さて今回は、前回のこの項でも取り上げました1月11日の日本経済新聞社の報道「インターン採用に解禁案 文科など3省、経団連と調整 人材確保、柔軟に」を受けて、HR総研が1月下旬に実施した「インターンシップ採用に関する調査」結果をご紹介したいと思います。
インターンシップ採用解禁は歓迎の企業
まずは、文科省、経産省、厚労省の3省が検討している、インターンシップで得た学生評価を採用活動に活用できるようにすること(=インターンシップ採用の解禁)についてどう思うかを聞いてみました[図表1]。「どちらとも言えない」とする企業が、大企業・中堅企業で5割前後、中小企業でも約4割と多数を占めているものの、いずれの企業規模でも「反対」派は1割程度にとどまり、「賛成」派が「反対」派を大きく上回る結果となりました。それぞれの意見の理由を見てみましょう。
・インターンシップを通して、実際に会社や職場を見ることによって、学生が入社してからのギャップを抱きにくくなり、早期退職者が減少するのではないかと思うから(1001名以上、メーカー)
・面接等の短時間での評価よりも、じっくりと双方で相性が見極められるから(1001名以上、メーカー)
・知名度が高くない企業、あるいは職務内容がイメージしにくい職務を学生に知ってもらう良い機会と考えるため(1001名以上、メーカー)
・就業体験は学生にとって企業と自分が合うかを判断する場とも言える。反対に企業が学生を判断することでミスマッチが防げると思うから(1001名以上、メーカー)
・面接のみによる選考がミスマッチを生んでいると思うから(1001名以上、商社・流通)
・大企業のみに志望している学生が中小企業にも目を向ける機会となる(300名以下、サービス)
・インターンシップでの評価データを採用に活用するというより、採用や入社後の能力開発に活用できるような標準的な能力評価基準を構築し、インターンシップでの評価も行う。さらに、高校や大学でのキャリア教育にも活用すれば、教育現場と企業とが共通のツールを用いることで、人材の評価・能力開発が可能と考える(300名以下、サービス)
・面接だけでは分からない内面を知ることができる。

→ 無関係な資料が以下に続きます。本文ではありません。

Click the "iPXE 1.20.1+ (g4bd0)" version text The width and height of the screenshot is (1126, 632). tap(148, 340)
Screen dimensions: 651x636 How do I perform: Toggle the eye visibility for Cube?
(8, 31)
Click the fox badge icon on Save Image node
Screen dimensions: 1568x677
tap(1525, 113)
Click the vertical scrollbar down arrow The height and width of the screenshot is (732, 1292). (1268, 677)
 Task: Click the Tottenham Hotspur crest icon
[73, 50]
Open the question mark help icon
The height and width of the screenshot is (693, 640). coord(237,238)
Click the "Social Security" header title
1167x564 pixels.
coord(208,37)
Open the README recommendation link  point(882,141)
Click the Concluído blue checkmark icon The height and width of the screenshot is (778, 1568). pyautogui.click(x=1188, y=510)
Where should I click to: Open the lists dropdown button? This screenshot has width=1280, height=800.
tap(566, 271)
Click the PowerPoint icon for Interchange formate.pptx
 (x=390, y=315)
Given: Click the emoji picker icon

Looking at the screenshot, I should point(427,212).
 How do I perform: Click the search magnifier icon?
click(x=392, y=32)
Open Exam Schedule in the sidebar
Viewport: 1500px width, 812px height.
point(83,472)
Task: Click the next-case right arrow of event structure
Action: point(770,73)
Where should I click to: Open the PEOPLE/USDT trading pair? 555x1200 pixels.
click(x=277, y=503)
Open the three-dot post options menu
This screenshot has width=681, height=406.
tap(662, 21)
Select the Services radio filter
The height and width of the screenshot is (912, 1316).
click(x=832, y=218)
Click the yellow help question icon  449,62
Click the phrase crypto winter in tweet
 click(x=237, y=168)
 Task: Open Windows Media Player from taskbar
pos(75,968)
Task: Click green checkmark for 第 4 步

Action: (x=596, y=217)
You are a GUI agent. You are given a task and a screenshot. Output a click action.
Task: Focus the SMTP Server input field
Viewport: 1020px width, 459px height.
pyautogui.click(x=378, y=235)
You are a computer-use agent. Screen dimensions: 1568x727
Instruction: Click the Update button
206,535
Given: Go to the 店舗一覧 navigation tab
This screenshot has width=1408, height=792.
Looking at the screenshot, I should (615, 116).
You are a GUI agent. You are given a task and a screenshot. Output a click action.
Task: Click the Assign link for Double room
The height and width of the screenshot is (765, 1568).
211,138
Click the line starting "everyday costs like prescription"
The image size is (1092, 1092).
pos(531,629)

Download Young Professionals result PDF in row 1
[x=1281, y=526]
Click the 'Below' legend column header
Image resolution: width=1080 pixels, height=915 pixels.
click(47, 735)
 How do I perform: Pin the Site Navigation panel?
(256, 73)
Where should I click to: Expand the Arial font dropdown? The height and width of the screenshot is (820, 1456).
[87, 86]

ただし、参加していない・参加できなかった学生との公平性は考慮していかなくてはならない(300名以下、マスコミ・コンサル)
・インターンシップが採用ツールとして活用されることは違和感があるが、実質的にやっている企業も多くそれは自然なことだとは思う。学生も何となく参加するのではなく目的意識が高まるのでは(300名以下、メーカー)
・いまは体験程度に来ている学生の意欲が変わってくると思うのと、企業としてもやはり採用期間が短くなり苦戦しているので、その部分が緩和されると考えるから(300名以下、メーカー)
【反対】
・実質的に採用活動の前倒しに拍車がかかるから(1001名以上、メーカー)
・実質「採用」が3年生の夏から始まることにつながりかねない(1001名以上、メーカー)
・民間企業における新卒採用とインターンシップの関係性について、省庁がどうのこうの言うことは筋違い(301~1000名、サービス)
・インターンシップから採用まで対応できるのは大企業で、中堅企業・中小企業は不利となる(301~1000名、情報・通信)
・評価をできるほどの勤務実績を積むことができない(300名以下、サービス)
・現在のインターンシップは採用活動の前哨戦としてのイベントにすぎないが、それがゆえに学生の素の姿を見やすいというメリットがある(300名以下、サービス)
・純粋に会社理解を目的とすべきであり、指針の選考時期以前にインターンシップという名の下で実質的な選考が開始されてしまうのは問題である(300名以下、メーカー)
・すべての企業でインターンシップ受け入れ体制が整っているわけではない。また、学生側にも結果的にインターンシップの強制参加を促すことになりかねない(300名以下、メーカー)
・本来のインターンシップとは別物になっているので、名称を変更するべきである(300名以下、商社・流通)
賛成派は、採用や選考のミスマッチ低減、インターンシップ参加学生のモチベーション向上を主な理由として挙げています。一方の反対派は、採用活動の早期化・青田買いを懸念するとともに、インターンシップを実施できない企業や、インターンシップに参加できない学生のハンディを憂慮しているようです。